Scrapping student nurse grant will ‘discourage next Florence Nightingale or Edith Cavell’
Scrapping grants for student nurses risks preventing the next Florence Nightingale or Edith Cavell from emerging, ministers have been warned.
Labour’s Wes Streeting, a former president of the National Union of Students, said it would be a “tragedy” if people were discouraged from emulating the notable nurses from Britain’s history – as he pressed the Government to pause its work on the changes.
Health Secretary Jeremy Hunt has previously insisted replacing bursaries with loans in 2017 needs to be done for financial reasons and could created thousands of extra nursing posts by 2020.
The plan was unveiled in the Comprehensive Spending Review and is expected to free up around £800 million a year in Government spending.
But Mr Streeting warned “eye-watering” debts of at least £51,600 could mount up for students as a result of the proposals.
He said nursing and midwifery students currently pay no tuition fees and receive a non-means-tested grant of up to £1,000 and a means-tested bursary of up to £3,191 to help with the cost of living.
Students on both courses are required to work throughout their degrees in clinical practice and are subject to the full 24-hour care cycle, with nurses working at least 2,300 hours across their degree.
Those who do paid work outside their course can end up working around 60 hours a week as a result.
But Mr Streeting (pictured) warned the changes would result in student nurses having to start repaying the debt as soon as they graduate as they earn a starting salary just over the repayment threshold, “shamefully” frozen at £21,000.
The MP for Ilford North said as a result they will take an average £900-a-year pay cut to meet debt repayments.
Speaking in the Commons, he said: “This is no way for ministers to treat the people who form the backbone of the NHS.”
He asked for MPs to be given a full debate and a vote should the Government choose to introduce fees.
Mr Streeting said: “As the saying goes, ‘Save one life and you’re a hero, save 100 lives and you’re a nurse’.
“These people are seeking to qualify into these difficult professions to form the NHS of tomorrow.
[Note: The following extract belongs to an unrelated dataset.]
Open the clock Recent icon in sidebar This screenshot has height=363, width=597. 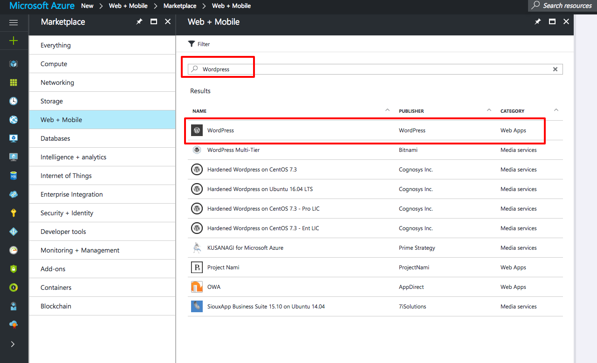click(x=14, y=101)
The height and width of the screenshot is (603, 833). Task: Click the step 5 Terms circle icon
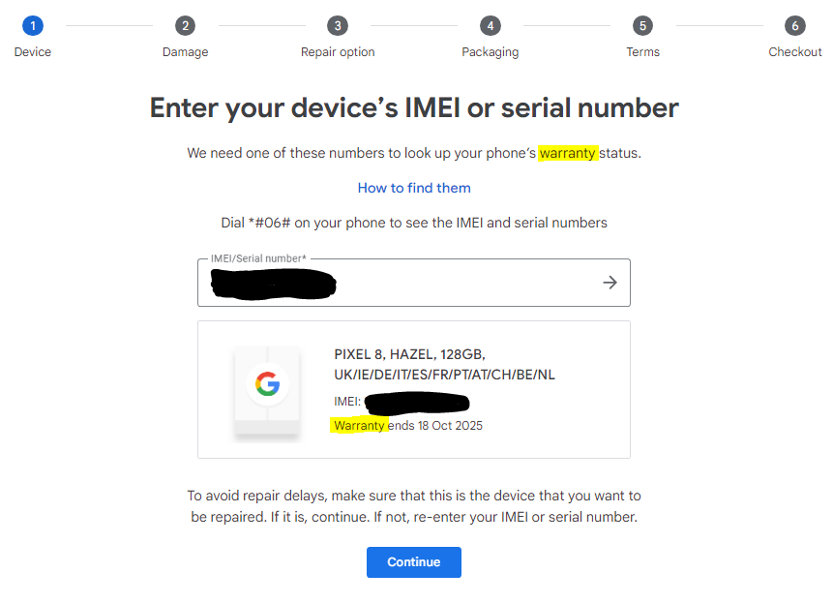(642, 26)
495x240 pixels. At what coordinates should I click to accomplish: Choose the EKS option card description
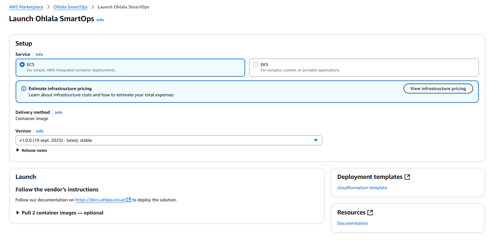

They deserve our respect, our admiration and our support – and the right incentives to continue or even commence study in the first place.
“Ministers should listen to the students protesting and the nearly 150,000 people who have signed the petition to keep the NHS bursary.
“The Government owes it to both patients and students to rethink their proposals and to think them through properly, so I ask the Government to pause this process.
“It’d be a tragedy if the next Florence Nightingale or Edith Cavell were discouraged from the profession because of these changes.”
Labour’s Jess Phillips (Birmingham Yardley) said her own life – along with her son’s – were saved by a student midwife.
She said: “Making those people not just work for free but to pay to save the lives of people like me and my son is simply despicable.”
Health minister Ben Gummer said the aim of the changes was to expand the number of places available to ensure students from all backgrounds could become nurses.
He added: “I want to bring the advantages of bringing people from disadvantaged backgrounds into nursing, in the same way that we’ve been able to achieve through the rest of the higher education sector.
“I believe passionately in that and that’s why even if it were not for the reasons the NHS requires this change and students themselves require this change – those who are not yet getting a place, the 37,000 people who didn’t get a place last year who applied for one – I’d be making this change, because I believe it to be the right thing to those who otherwise wouldn’t be given an opportunity, and under the new student financing arrangements will be.”
Earlier Mr Gummer said the existing system was not delivering for health students or patients, telling the debate: “The reason for that, simply put, is that nursing is one of the most over-subscribed subjects in the whole of the academic range – it’s the fifth most popular that Ucas offers.
“Last year there were 57,000 applicants for the 20,000 nursing places available.”
Mr Gummer said it is not possible to offer a place to everyone under the current funding system, adding: “The question is to us is how do we change the system so we give more people the opportunity to study nursing and, not only that, so we are able better to supply the nurses and the nursing positions that are required in the NHS.”
The Conservative frontbencher said a consultation on the proposals would begin in January and consider how mature students were supported.
He said: “I can confirm one element of it, which is we will allow mature students to apply for a second loan, but that of course will account for only a small number of the cohort.”
Mr Gummer said he could not yet guarantee a vote and a debate, noting: “I think we’ll wait and see what the outcome of the consultation is so that the House can be best informed.”